How shall I put this? It wasn’t only the solitariness; it was partly the world outside that solitariness, the grimness of the news, insistently grim with virtually every report. I did still see people, at the shops—I bought books for my grandchildren for Easter and stood with a few other customers scattered on the pavement outside the Bookshop’s open door. The manager, staying his distance away from us, brought out an armful of volumes he thought might be suitable. He showed some to me but I was not to turn the pages. One lady found something she wanted, and we were all pleased at her luck. There was a fleeting camaraderie and good-humour as we chatted a bit about the oddity and uniqueness of the new situation. There was space between us.

I searched for words to express the condition that I and virtually everyone else was now in: stuck in our houses, huts, or apartments all over the world. I tried “limbo,” “Hades,” “Purgatory” before I settled on “the doldrums,” which evoked a sailing ship helplessly adrift with no wind and no waves strong enough to impel it onward. This might seem jocular, but it brought together the many things I felt: that there had been calm, but that calm was in fact more like being “becalmed,” miserable, frustrated, stuck in one lonely isolated place. Inertia.
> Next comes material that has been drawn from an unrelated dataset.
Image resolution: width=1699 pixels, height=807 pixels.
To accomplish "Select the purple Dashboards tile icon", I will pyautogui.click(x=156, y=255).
When I was alone, I began to feel that I had become another person. I do not believe in God, but it seemed as if this was a world without God. How could I have that thought without believing? Some lines from the Messiah kept running in my mind: “For behold, darkness shall cover the earth, and gross darkness the people.” I was not afraid of dying, nor for my family, but I did feel as though darkness in the form of this tiny invisible agent, so tiny that it could be expelled in breath, was present everywhere. I knew that “the Lord” who arises in the oratorio to bring light would not arise. I did odd jobs around the house and garden, to occupy myself but all the time thinking how hopeless it was. Unknown to myself my forced inertia was breeding anger.

And then I went mad. I have thought and written about that word “mad” —the three Anglo-Saxon letters that we think covers both fierce anger and insanity. I had become convinced that madness was usually the result of a pathogen, though I have no qualifications at all in this field. (I think also that the word should be used sparingly.) My madness took the form of a sudden, fierce eruption. I will not, and in fact can’t, give details, except that the physical component of my wrath was vented on a piece of furniture—a reading lamp thrown to the ground and then trampled on and smashed, breaking the shade and the light globe into a thousand glass fragments. There were witnesses to this violent act, which was accompanied by a torrent of violent verbal despair.
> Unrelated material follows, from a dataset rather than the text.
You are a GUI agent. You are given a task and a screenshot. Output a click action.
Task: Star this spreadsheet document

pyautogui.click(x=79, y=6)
To say that I could not understand what had happened would also be evasive. I was not “myself.” Why was I not “myself”? How could I not be myself? My way of understanding it now is that I could not be this apparently single, isolate thing, “myself,” by myself. The truth I think is that it is not solitude but confinement that destroys the structure of a life, that leads to mental distress and worse.
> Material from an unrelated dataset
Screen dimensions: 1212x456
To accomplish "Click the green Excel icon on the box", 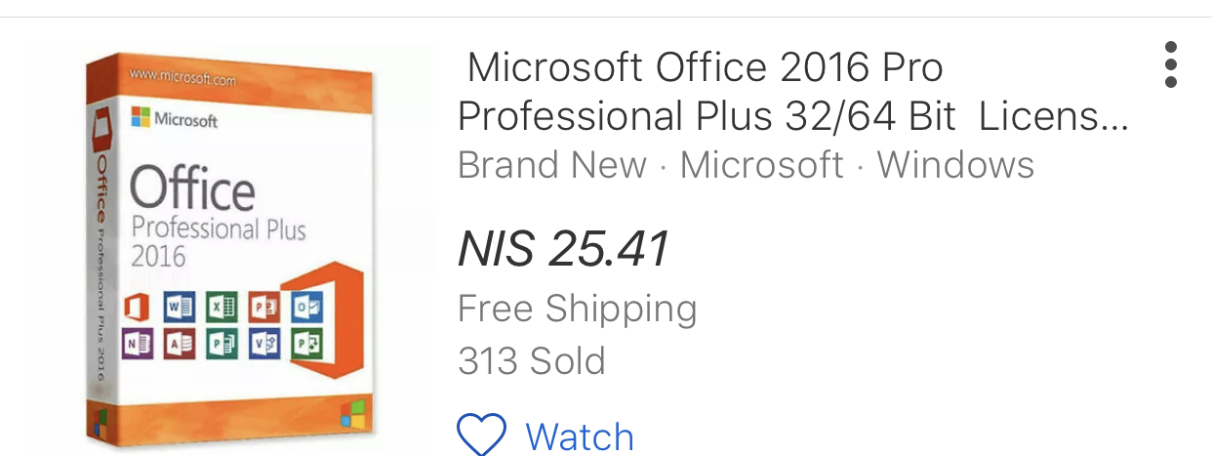I will 222,307.
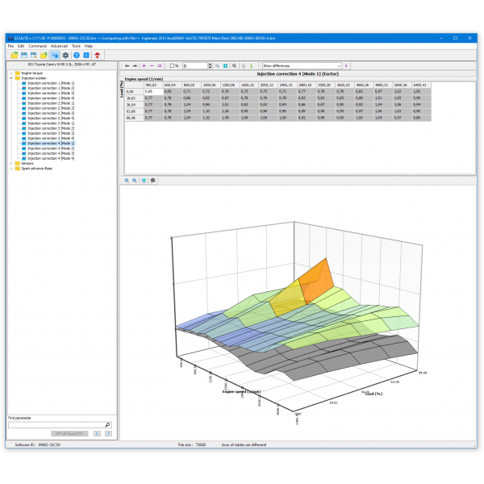This screenshot has height=484, width=484.
Task: Click the purple minus decrease value icon
Action: [152, 65]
It is now, as I write, April 18. I’ve been shopping. There are more cars on the roads. That seems unwise and threatening: I don’t want us to return to normal, not just yet. I do not know whether this personal account of my experience of two months of the COVID-19 virus pandemic will strike a chord in other people. It’s just one person’s thoughts and feelings, and that’s one who hasn’t suffered as lots of others have suffered. But I think it might. Many people will be writing as I have, taking notes, filming, keeping diaries. As William Blake wrote “truth exists in minute particulars,” and that’s how the truth of this time will be known to the future.